A decade ago, U.K. soccer club Manchester United was the most valuable team on earth in 2010 at $1.83 billion. That honor now belongs to the Dallas Cowboys, who top the Forbes ranking of the 50 Most Valuable Sports Teams for the fifth straight year, at $5.5 billion, edging out the $5 billion New York Yankees. For Cowboys owner Jerry Jones and New York’s Steinbrenner family, it may as well be paper profit. Only one team in the top 35—MLB’s Los Angeles Dodgers, in 2012—has changed hands in the past decade, which explains how the Mets, No. 41 at $2.4 billion, became one of the hottest tickets in sports.

“There is no lack of multi-billionaires that want to get into the sports business right now,” says Sal Galatioto, whose namesake investment firm has handled team transactions for the Chicago Cubs, the Golden State Warriors, the Philadelphia 76ers and other marquee sports properties. “People will pay a premium. They buy these teams not just on the numbers, but on the brand value.”

That value is dominated by the NFL, even after a ten-year run by the NBA lifted its average team value nearly sixfold, more than any other U.S. sports league. Football claims 27 spots on the ranking, a reflection not only of its massive stadium draws but also its TV appeal.

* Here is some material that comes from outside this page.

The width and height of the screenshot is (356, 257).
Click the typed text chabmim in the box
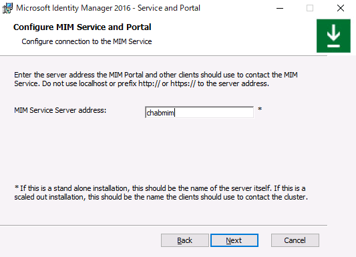pos(160,113)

Of the 100 top broadcasts in 2019, 88 were sporting events and 73 were NFL games. The NFL’s current U.S. TV rights are worth $6.5 billion on average per year, a number expected to nearly double in a new deal currently being hashed out, according to sports media consultant Lee Berke of LHB Sports. To help afford it, Fox even backed out of a 12-year deal to broadcast golf’s U.S. Open, with the savings expected to help bankroll a potential $2 billion-a-year NFL deal.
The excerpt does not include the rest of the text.